>> start

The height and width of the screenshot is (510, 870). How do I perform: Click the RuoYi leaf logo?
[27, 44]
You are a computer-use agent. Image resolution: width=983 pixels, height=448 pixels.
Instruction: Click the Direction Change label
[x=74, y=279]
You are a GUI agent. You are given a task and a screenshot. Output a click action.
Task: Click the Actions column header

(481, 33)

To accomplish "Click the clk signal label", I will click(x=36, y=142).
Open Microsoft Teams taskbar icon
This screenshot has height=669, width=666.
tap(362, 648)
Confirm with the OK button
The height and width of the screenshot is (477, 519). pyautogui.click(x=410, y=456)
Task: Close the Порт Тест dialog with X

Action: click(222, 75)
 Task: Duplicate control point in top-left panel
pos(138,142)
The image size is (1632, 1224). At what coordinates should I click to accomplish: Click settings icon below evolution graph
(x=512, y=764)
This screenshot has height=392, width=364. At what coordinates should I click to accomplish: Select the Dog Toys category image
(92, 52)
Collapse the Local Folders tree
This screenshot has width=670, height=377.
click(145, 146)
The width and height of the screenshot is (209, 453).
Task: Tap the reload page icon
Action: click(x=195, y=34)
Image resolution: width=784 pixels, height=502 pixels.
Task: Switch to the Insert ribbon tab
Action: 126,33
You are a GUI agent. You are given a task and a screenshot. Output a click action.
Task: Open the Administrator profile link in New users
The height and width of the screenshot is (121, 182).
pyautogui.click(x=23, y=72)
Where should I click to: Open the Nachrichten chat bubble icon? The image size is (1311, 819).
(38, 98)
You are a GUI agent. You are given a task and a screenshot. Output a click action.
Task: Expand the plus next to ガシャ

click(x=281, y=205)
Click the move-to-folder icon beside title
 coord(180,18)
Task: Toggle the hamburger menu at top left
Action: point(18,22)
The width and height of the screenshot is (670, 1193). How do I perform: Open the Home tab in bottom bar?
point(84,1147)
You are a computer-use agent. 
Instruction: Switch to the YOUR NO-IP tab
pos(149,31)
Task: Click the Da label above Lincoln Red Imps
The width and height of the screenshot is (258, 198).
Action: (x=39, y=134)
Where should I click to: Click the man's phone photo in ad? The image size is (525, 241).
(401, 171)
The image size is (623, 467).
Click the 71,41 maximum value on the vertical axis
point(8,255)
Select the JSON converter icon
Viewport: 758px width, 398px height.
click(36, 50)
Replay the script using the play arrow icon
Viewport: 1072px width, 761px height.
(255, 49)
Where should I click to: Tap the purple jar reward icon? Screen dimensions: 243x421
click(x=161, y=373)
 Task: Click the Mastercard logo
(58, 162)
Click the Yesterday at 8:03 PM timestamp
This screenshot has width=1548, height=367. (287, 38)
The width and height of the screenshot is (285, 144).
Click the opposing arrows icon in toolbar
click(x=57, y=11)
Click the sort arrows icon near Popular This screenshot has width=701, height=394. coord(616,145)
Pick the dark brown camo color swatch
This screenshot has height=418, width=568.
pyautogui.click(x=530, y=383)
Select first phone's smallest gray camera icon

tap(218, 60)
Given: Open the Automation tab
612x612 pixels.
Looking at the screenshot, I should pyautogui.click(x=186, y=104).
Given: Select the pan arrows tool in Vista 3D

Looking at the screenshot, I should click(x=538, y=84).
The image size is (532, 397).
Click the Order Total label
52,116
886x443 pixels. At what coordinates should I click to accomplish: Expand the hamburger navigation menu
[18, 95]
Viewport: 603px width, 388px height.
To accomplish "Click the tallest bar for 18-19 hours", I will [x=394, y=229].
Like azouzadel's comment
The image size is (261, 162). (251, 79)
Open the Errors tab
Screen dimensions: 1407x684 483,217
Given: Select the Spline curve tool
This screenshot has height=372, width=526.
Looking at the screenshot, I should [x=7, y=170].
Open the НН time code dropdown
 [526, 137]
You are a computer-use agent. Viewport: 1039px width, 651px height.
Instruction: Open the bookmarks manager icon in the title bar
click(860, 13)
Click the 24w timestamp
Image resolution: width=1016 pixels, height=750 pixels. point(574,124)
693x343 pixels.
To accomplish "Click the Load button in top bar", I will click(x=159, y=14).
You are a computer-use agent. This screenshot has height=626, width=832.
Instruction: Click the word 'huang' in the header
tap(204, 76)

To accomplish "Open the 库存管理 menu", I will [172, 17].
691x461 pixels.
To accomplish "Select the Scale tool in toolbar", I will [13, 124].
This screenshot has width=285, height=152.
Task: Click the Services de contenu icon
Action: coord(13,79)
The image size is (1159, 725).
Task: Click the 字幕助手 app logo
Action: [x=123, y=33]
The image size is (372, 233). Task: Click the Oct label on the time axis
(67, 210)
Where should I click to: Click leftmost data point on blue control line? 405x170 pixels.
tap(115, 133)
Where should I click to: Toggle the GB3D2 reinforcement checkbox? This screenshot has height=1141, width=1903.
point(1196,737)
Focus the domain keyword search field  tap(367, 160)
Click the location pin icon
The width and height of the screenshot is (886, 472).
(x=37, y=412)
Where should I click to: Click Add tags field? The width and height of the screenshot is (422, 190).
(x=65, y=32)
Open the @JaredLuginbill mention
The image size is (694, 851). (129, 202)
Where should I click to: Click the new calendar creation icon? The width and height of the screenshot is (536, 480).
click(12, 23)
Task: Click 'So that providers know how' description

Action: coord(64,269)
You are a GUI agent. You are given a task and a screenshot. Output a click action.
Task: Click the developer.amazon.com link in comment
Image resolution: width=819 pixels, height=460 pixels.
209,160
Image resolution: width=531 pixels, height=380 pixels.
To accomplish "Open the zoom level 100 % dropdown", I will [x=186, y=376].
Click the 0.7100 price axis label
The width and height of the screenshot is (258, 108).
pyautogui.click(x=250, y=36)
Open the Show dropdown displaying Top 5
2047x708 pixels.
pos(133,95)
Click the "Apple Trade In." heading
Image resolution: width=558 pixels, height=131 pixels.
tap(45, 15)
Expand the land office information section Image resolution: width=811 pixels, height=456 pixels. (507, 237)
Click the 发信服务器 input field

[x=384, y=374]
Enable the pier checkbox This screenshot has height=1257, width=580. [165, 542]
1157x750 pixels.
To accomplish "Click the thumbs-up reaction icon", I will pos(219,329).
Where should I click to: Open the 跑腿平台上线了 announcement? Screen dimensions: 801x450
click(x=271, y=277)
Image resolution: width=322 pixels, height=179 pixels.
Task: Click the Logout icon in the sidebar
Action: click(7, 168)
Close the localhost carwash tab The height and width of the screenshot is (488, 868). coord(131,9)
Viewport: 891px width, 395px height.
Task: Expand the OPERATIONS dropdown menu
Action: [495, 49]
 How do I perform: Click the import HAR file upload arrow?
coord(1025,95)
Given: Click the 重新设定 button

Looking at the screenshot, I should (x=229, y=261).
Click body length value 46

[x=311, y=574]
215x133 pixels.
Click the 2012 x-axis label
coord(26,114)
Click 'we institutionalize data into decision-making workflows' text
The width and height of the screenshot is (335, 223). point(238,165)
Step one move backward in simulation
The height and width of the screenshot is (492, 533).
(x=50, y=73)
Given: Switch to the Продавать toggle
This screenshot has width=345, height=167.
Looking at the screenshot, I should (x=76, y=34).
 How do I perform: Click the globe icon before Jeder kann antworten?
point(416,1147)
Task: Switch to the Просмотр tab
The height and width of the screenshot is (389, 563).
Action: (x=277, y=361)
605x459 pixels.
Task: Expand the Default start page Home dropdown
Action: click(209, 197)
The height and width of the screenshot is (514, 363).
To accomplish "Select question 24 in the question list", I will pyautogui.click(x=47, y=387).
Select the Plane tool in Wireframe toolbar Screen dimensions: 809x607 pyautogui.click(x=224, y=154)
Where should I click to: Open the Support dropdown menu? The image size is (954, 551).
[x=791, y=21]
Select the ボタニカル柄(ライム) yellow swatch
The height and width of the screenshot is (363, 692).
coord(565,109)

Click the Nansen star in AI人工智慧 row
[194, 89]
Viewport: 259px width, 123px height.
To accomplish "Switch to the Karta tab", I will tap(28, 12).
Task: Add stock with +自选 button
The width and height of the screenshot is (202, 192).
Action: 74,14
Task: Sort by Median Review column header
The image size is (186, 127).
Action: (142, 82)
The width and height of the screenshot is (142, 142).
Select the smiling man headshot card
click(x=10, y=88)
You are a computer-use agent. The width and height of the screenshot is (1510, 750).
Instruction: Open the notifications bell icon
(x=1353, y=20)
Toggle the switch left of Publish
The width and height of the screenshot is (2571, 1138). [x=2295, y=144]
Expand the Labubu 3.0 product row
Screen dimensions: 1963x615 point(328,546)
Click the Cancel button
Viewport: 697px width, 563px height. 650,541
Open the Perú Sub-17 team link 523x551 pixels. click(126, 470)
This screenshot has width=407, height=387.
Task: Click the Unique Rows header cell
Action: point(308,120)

>> end

**AIM OF THE TASK**. Update everything from the line containing "Open the НН time code dropdown" down to the line containing "click(860, 13)" by replacing "bookmarks manager" with "downloads manager". Reproduce those lines with no other change.

**EXPECTED ANSWER**.
Open the НН time code dropdown
 [526, 137]
You are a computer-use agent. Viewport: 1039px width, 651px height.
Instruction: Open the downloads manager icon in the title bar
click(860, 13)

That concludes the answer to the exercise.